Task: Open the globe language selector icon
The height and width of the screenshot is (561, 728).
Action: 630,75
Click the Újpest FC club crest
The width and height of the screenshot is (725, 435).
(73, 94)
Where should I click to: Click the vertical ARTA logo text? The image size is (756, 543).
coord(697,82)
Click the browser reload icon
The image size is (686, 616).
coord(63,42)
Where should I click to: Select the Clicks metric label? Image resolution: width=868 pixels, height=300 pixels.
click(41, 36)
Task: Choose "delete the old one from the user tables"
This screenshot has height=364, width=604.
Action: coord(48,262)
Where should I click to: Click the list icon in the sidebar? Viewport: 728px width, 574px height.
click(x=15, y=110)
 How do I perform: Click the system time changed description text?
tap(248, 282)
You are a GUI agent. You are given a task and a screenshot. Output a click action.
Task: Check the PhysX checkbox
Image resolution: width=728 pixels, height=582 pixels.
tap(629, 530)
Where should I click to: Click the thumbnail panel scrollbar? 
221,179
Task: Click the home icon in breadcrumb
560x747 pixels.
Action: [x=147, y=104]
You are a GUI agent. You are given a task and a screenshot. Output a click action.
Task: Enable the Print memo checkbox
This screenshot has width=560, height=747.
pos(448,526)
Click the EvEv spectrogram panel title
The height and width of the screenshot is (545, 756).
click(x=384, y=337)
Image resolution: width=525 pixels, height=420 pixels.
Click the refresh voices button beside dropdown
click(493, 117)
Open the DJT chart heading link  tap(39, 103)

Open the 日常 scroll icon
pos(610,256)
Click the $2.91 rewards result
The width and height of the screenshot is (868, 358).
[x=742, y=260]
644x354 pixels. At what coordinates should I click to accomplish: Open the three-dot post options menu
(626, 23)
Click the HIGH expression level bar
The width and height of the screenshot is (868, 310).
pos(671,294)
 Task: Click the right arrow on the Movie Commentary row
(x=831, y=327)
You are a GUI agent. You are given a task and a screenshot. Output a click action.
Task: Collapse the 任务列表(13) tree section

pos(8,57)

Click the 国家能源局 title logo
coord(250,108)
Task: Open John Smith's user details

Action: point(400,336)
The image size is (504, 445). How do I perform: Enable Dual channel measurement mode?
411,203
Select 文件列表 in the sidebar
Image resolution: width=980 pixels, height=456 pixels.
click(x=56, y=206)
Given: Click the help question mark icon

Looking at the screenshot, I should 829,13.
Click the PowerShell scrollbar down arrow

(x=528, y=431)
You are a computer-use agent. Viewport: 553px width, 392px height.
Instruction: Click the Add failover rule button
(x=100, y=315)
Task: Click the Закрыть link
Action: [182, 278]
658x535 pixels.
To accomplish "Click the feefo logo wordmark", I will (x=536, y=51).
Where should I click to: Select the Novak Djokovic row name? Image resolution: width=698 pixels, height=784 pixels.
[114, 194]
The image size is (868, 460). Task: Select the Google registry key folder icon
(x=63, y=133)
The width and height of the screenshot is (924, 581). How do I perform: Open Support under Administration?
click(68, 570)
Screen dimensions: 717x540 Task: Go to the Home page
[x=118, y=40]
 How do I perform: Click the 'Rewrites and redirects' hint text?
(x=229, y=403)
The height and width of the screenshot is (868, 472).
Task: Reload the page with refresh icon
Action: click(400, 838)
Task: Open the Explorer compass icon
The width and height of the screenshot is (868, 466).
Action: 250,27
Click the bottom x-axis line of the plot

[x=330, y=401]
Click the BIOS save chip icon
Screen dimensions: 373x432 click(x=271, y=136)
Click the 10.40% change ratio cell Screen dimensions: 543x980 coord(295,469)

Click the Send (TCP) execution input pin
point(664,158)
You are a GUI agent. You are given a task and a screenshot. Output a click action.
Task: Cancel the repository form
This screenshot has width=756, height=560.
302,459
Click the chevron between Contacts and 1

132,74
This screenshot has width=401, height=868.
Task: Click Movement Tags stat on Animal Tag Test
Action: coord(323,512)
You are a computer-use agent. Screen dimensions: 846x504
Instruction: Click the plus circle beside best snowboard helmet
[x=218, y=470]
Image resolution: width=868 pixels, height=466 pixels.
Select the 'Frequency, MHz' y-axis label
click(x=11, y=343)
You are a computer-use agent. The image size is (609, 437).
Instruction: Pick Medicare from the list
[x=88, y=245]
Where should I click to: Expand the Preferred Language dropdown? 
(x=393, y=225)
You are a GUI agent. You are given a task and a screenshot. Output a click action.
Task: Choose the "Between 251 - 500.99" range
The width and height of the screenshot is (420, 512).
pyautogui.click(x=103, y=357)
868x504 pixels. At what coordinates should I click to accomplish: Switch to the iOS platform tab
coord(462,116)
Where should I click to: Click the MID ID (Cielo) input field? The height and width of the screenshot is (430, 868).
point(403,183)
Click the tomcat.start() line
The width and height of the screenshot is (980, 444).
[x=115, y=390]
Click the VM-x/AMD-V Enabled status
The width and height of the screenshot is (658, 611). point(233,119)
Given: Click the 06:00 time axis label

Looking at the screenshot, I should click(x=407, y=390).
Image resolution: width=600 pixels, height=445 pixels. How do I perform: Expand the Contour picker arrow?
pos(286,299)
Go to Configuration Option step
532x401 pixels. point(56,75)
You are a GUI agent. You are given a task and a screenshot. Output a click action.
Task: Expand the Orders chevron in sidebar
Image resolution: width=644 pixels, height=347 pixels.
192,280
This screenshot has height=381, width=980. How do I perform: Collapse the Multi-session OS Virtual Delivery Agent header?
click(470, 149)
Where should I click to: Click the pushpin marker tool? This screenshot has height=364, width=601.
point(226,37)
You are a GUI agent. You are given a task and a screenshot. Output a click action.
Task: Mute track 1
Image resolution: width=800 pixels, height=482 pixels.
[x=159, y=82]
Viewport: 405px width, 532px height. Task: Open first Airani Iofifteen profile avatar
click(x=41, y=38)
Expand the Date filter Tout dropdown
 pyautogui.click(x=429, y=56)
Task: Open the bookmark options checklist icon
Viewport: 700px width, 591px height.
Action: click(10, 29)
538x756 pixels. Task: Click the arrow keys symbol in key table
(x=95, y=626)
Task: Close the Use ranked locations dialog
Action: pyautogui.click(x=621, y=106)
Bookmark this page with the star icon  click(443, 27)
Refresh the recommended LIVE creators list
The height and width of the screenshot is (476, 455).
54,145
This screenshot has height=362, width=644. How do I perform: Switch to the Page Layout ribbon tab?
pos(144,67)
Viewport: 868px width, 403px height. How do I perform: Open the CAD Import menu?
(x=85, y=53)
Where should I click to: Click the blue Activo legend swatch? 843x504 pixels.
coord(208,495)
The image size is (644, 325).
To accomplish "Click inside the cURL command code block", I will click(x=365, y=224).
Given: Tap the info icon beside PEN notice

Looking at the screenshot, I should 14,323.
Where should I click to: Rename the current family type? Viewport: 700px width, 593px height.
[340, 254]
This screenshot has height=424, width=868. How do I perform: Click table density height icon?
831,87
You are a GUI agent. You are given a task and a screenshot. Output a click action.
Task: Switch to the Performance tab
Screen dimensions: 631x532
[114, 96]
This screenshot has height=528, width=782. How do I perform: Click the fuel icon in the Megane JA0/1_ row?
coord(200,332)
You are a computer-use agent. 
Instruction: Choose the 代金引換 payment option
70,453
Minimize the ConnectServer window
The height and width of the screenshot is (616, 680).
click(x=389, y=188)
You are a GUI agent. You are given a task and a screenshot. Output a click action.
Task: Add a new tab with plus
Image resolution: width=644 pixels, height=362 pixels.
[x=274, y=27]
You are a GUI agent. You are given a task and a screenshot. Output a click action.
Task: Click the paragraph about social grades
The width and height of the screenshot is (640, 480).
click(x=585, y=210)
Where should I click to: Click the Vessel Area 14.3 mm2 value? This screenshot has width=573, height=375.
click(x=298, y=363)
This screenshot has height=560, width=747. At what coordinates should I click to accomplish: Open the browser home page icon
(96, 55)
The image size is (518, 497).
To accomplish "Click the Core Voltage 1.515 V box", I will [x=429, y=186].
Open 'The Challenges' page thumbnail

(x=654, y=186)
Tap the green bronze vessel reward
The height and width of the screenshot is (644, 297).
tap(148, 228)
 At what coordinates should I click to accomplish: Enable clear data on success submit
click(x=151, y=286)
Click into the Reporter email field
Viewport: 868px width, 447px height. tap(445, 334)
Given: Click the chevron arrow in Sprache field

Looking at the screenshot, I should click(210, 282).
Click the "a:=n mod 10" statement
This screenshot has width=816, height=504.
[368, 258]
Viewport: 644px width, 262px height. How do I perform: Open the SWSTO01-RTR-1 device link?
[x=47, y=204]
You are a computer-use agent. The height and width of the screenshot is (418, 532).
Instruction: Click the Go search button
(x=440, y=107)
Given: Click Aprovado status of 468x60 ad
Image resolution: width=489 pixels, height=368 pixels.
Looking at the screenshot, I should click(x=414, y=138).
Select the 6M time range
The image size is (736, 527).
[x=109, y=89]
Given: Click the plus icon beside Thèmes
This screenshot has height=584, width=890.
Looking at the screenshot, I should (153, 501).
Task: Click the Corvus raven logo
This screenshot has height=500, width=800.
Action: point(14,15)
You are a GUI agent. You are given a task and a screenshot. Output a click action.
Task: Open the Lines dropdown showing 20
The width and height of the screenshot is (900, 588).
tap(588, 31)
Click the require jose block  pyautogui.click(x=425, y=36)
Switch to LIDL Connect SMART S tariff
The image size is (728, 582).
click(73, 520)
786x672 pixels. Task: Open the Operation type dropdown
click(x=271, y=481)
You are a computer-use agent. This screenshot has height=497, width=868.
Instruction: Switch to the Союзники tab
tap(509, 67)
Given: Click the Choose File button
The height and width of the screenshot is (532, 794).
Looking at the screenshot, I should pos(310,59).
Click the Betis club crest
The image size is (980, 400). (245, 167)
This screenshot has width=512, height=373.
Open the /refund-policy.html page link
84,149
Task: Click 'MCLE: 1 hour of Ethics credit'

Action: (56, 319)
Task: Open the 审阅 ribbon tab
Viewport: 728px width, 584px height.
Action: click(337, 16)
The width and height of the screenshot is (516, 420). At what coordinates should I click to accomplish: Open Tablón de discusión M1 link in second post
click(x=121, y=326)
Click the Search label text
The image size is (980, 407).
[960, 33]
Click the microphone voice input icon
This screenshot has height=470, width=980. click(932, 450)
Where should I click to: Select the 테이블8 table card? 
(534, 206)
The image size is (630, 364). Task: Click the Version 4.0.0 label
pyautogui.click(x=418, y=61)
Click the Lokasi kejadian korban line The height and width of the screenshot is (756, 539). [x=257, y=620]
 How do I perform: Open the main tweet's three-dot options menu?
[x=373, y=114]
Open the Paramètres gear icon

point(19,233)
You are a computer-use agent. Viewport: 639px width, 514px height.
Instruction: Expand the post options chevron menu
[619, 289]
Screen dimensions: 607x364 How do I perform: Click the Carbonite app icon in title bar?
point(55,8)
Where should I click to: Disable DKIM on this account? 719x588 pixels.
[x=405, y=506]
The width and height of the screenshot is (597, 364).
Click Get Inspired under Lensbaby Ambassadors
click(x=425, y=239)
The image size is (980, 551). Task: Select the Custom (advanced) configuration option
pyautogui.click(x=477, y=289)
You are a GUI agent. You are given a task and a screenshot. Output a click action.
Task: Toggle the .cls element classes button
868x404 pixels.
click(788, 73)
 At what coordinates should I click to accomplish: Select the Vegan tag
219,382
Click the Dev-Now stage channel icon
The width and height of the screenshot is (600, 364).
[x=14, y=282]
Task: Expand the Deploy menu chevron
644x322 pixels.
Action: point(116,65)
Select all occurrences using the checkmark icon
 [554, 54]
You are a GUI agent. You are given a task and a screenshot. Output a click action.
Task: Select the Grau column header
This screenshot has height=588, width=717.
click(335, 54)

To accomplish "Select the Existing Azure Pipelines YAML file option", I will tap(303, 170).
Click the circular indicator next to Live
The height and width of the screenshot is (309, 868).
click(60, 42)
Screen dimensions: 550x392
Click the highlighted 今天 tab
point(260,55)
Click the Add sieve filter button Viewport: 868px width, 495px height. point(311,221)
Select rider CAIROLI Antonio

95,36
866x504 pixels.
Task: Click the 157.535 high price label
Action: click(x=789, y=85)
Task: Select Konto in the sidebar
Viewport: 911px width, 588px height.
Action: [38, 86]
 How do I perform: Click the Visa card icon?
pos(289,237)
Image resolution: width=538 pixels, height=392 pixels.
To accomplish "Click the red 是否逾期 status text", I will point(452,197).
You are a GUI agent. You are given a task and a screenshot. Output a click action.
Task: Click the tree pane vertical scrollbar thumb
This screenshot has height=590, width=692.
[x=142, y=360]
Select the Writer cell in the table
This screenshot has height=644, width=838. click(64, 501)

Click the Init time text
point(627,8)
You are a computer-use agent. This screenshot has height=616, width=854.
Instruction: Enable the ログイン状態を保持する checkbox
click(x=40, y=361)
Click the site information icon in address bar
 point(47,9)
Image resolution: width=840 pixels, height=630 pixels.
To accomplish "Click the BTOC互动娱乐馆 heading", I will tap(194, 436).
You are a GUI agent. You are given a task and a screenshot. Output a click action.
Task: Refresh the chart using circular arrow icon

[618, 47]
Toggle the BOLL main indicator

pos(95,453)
= = = = = = =
HOW TO COMPLETE THIS TASK: Of the lines in the data, report each one containing the string "heading".

FINISHED EXERCISE:
Open the DJT chart heading link  tap(39, 103)
To accomplish "Click the BTOC互动娱乐馆 heading", I will tap(194, 436).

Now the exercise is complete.